How to complete this task: Could you print exactly the lines from the one that contains "Task: Click the vote count circle showing 73" to the end of the data, both ends included, and nothing else? Skip the pictures.

Start of Input data

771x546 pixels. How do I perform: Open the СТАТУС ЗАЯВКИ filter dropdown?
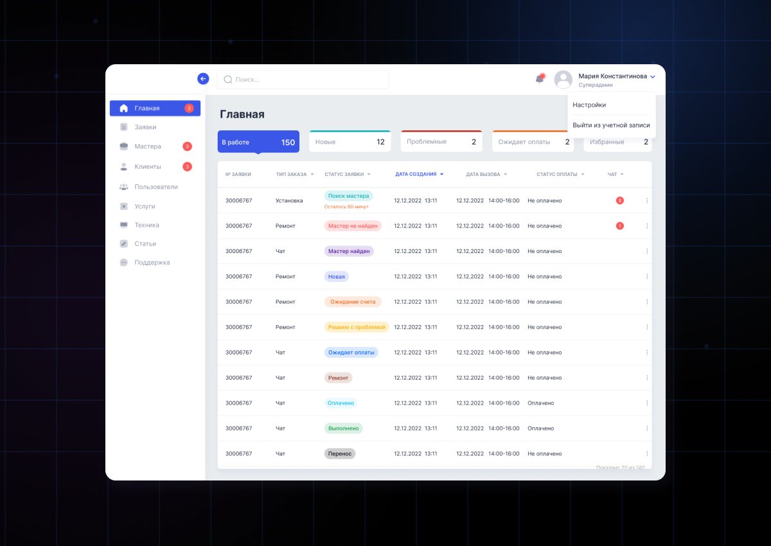click(348, 174)
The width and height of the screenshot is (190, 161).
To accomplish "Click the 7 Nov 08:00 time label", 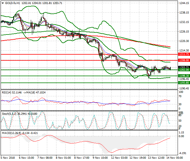I will [x=45, y=158].
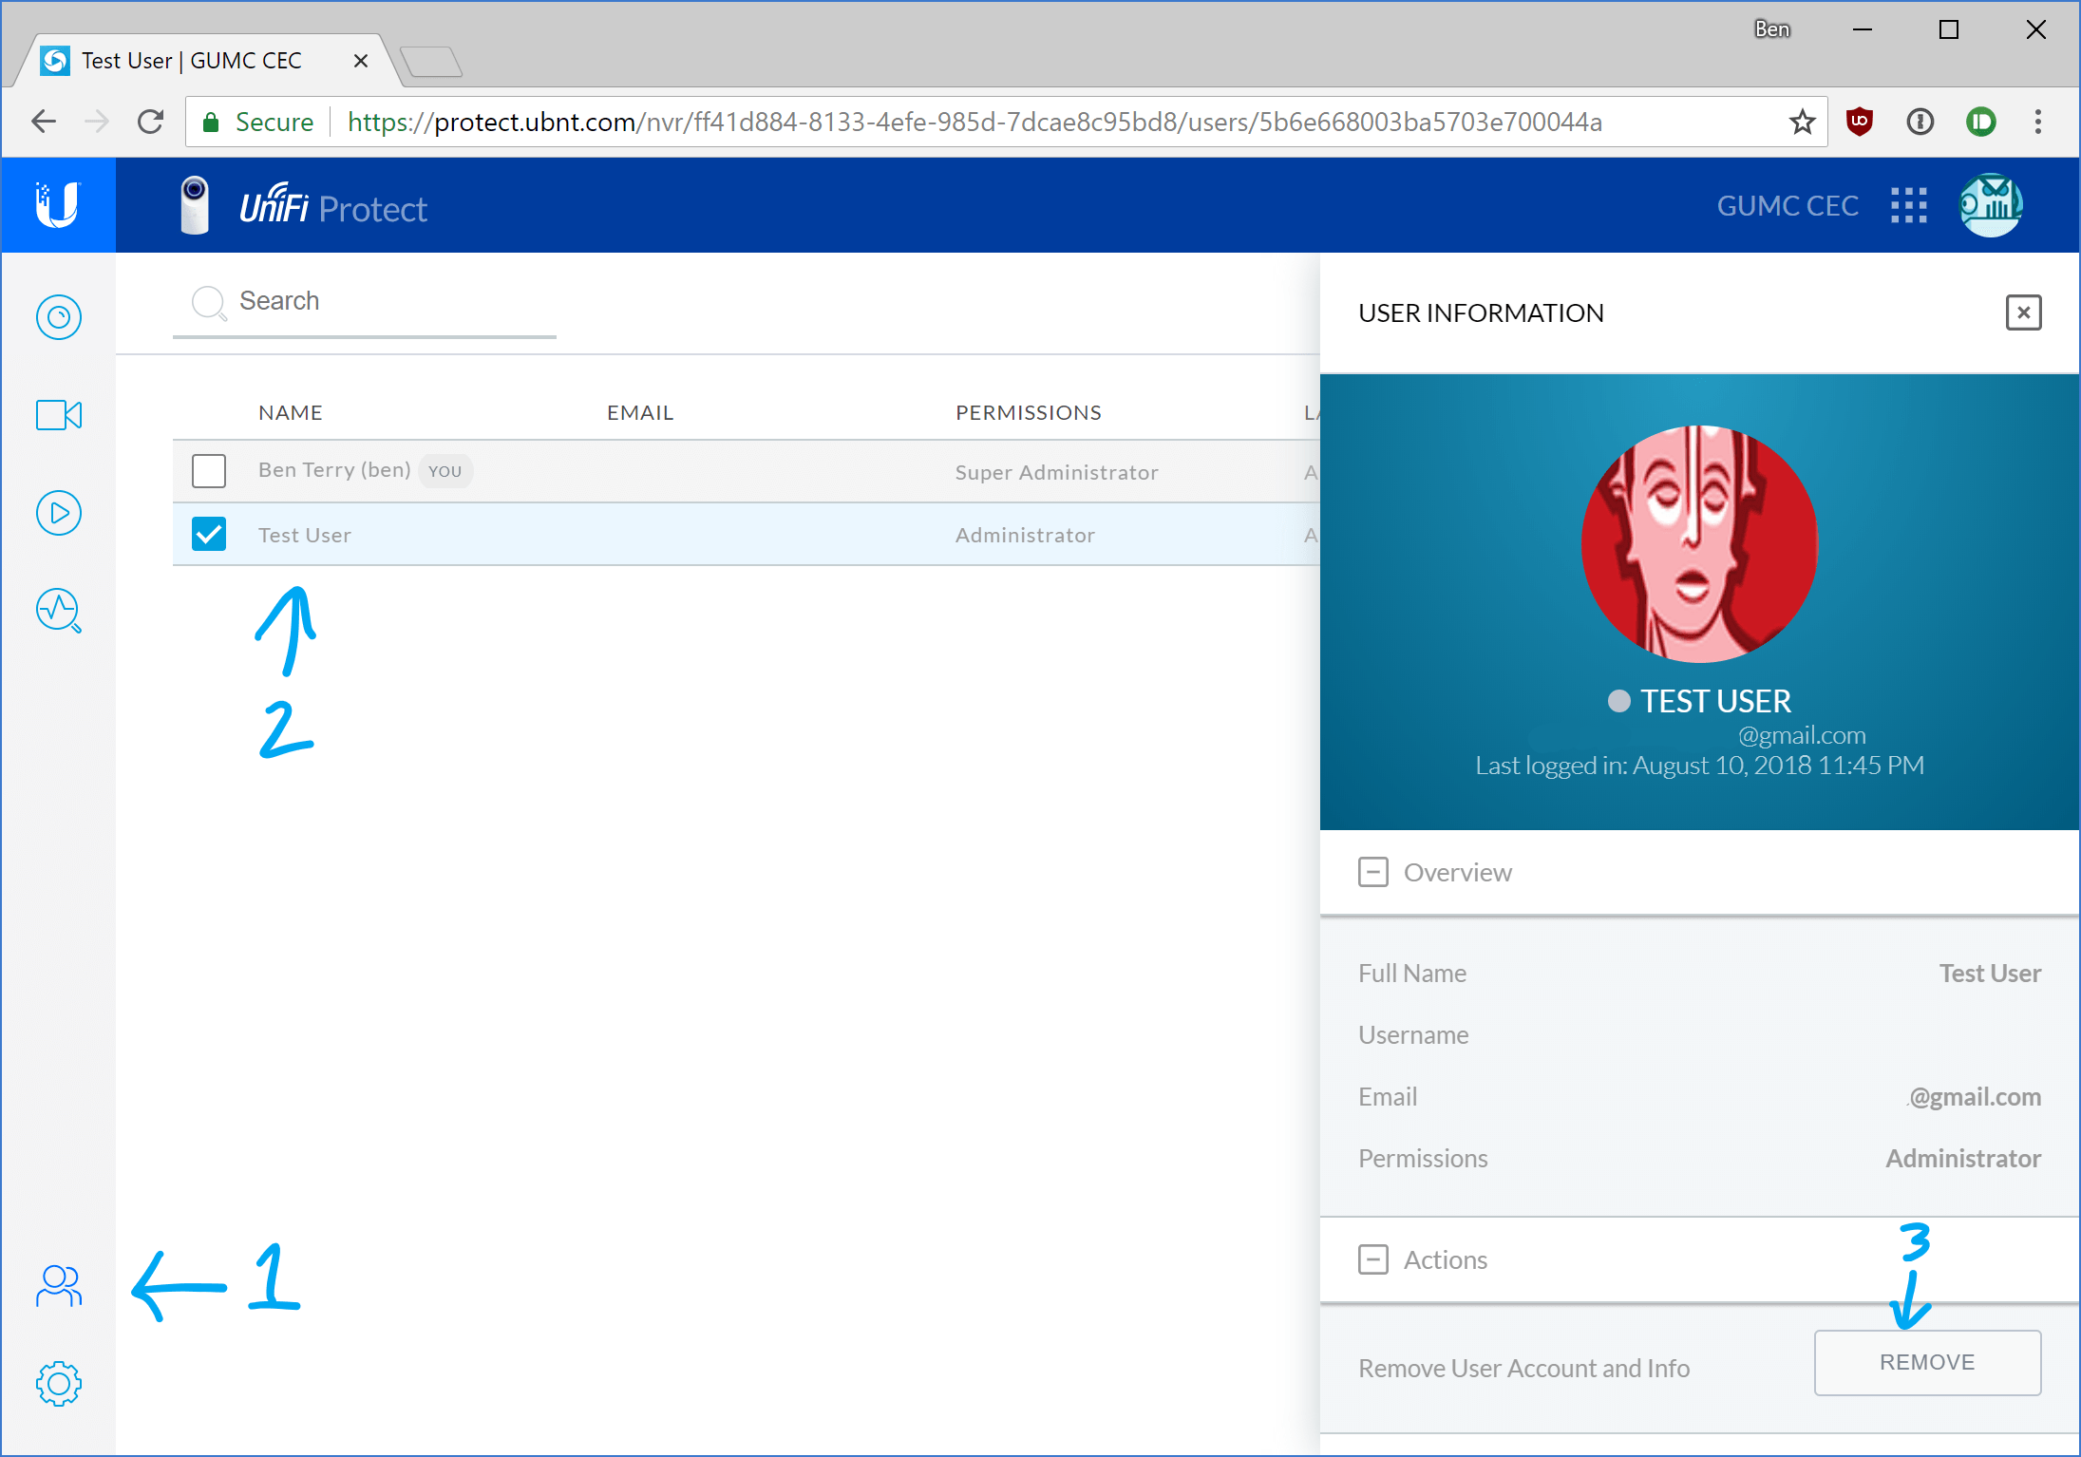Click the GUMC CEC account avatar
The width and height of the screenshot is (2081, 1457).
(1994, 207)
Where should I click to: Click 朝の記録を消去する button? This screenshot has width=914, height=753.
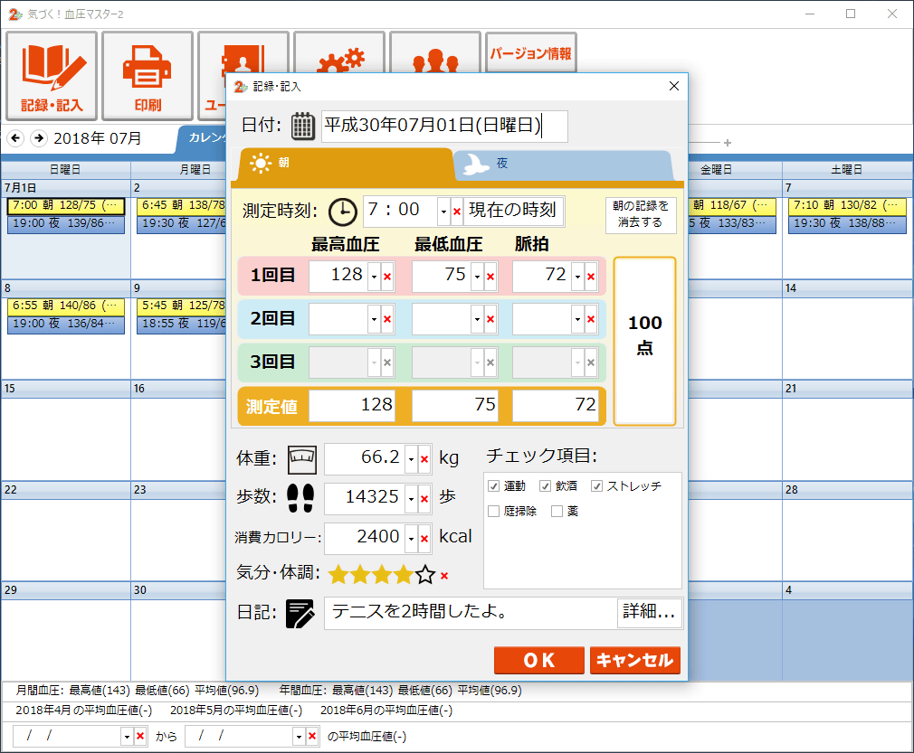(x=641, y=214)
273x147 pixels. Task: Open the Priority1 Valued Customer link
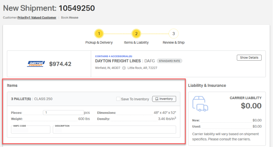[37, 17]
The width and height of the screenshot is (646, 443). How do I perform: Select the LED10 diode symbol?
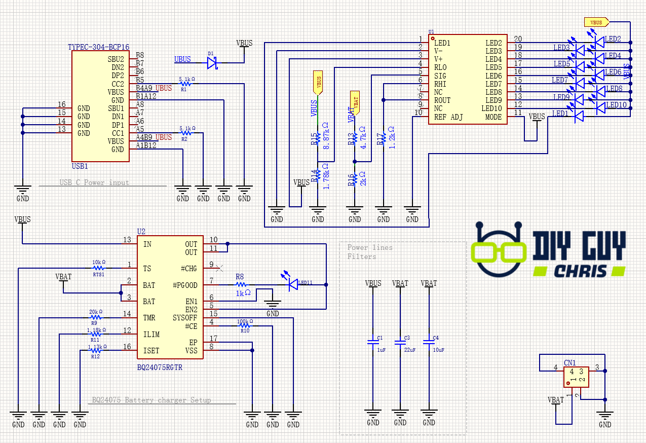tap(600, 107)
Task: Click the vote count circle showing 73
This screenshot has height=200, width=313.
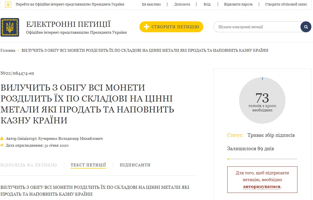Action: point(262,100)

End of Input data

Result of this exercise:
Task: Click the vote count circle showing 73
This screenshot has height=200, width=313.
Action: point(262,100)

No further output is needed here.